Q> What’s the place you feel like you belong in?
Mzonke> I can be anywhere really, contexts change and there isn’t a perfect condition. But I really enjoy living in the country I live in South Africa, there is crisis everywhere always, but there are also other wonderful things. I appreciate the context that produced me.
Q> What’s your favourite food related memory?
Mzonke> Umphokoqo namasi - it’s Phuthu and fermented milk. I don’t know what Phuthu is in English. Google that. The AI is on point.
Q> Share with us your guilty pleasure. And a sport you’d like to be good at.
Mzonke> My guilty pleasure is Smokin’ Joe’s burger in Cape Town lol.
I wish I was a great tennis player or like Courtney Walsh the West Indian cricketer in his prime. I’d like to be him. Sports is to watch now. My friend Luvas told my economics teacher Mr Smit that after high school he would no longer move his body rapidly for any reason and he’d retire from the world of sports - and he did. Back then it was a hilarious proclamation, I get that sentiment now.
Q> If you’d need to pick where you draw your inspiration from - based on the last three questions - would it be places, foods or guilty pleasures?
Mzonke> Everything is an ongoing study, there’s not one place to find inspiration but I love people. I’m deeply charmed by people. My family is super fascinating and complicated in their own way. I like looking and observing people I love, they inspire my ideas.
Q> What US state would you choose for an open-budget weekend?
Mzonke> I lived in California for four years, I’m most likely there, but I think this is a bit of a strange question. I don’t really think of America like that. I was in New York once and that was great too.
Q> What’s a movie scene you’d like to recreate in a branded content?
Mzonke> I do not have any desire to recreate anything. I don’t think the films I like would translate well into branded content. But I used to love that scene in Swingers, when Vince Vaughn says to Jon Favreau “You are so money and you don’t even know it.” It aged badly but I’m indebted to it.
Q> Can you name a project that changed the course of your career in an unexpected way?
Mzonke> I think all of the short-form film work I’ve done has moved my career a lot, straight-up storytelling pieces like Skaap and Hyperlink. The commercial work that sort of worked for me was a Castle Lite beer commercial, it was the first time I got the chance to do a comedic piece and it turned out good.

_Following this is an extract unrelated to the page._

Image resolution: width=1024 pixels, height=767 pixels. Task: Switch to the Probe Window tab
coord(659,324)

Q> How do you collaborate with actors in order to get their best emotions out?
Mzonke> I think that directing is less of a technical craft for me and more relational so I think being a human being and seeing it as a human engagement works better for me. It doesn’t happen on set only, it’s about being an aware, compassionate, sensitive and honest person in my day to day life and so that becomes intertwined with work and how I look to create interaction on a set.

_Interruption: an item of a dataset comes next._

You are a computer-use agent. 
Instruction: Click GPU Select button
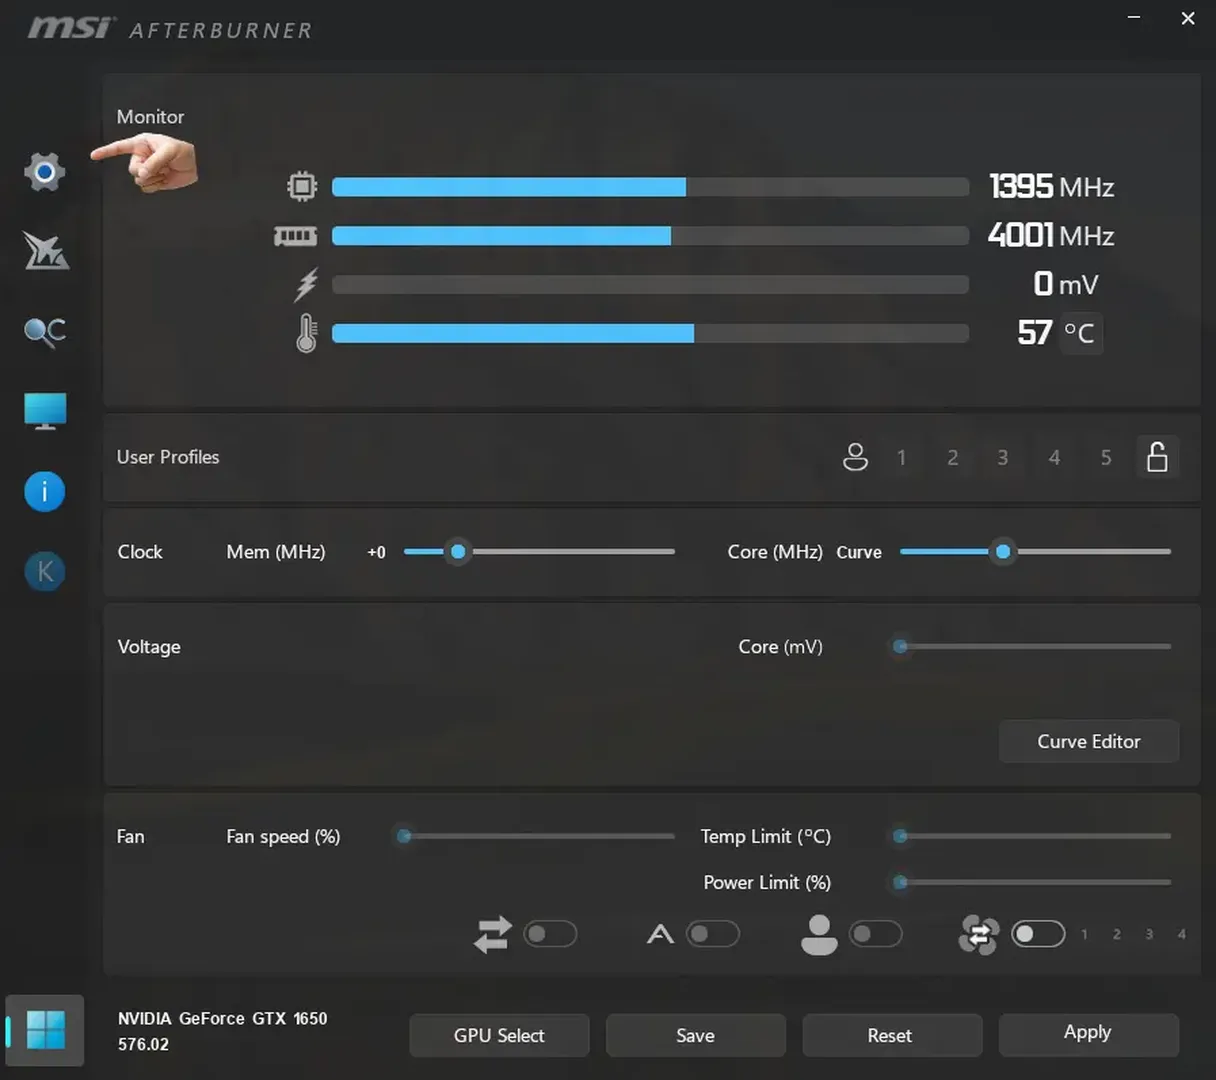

Q> What’s your favourite in camera trick?
Mzonke> It’s difficult to speak about a camera trick in isolation. I guess it depends on how and in what context it’s being used. I really think that the story dictates that kind of thing. I’m also not really into tricks. I’m not a purist either I’m just keeping my eye on another part of the job.

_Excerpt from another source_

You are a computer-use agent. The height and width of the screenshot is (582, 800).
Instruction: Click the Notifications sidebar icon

Q> Transitions - love them or hate them?
Mzonke> Again the context matters but I have no strong stance on them either way. Use them if necessary.
Q> What’s your take on AI?
Mzonke> I can’t wait till it takes my job so I can go back to being a hunter gatherer haha… I don’t think there’s time.
Q> Did you ever do a cameo role and if so, can you share a picture with us?
Mzonke> No cameos haha. Maybe in uni, but no evidence exists.
Q> Dream client?
Mzonke> A Nike piece with some scale would be fly.
Q> What is your advice to producers in order to keep our film sets more eco-friendly?
Mzonke> Haha everybody bring your own water bottles.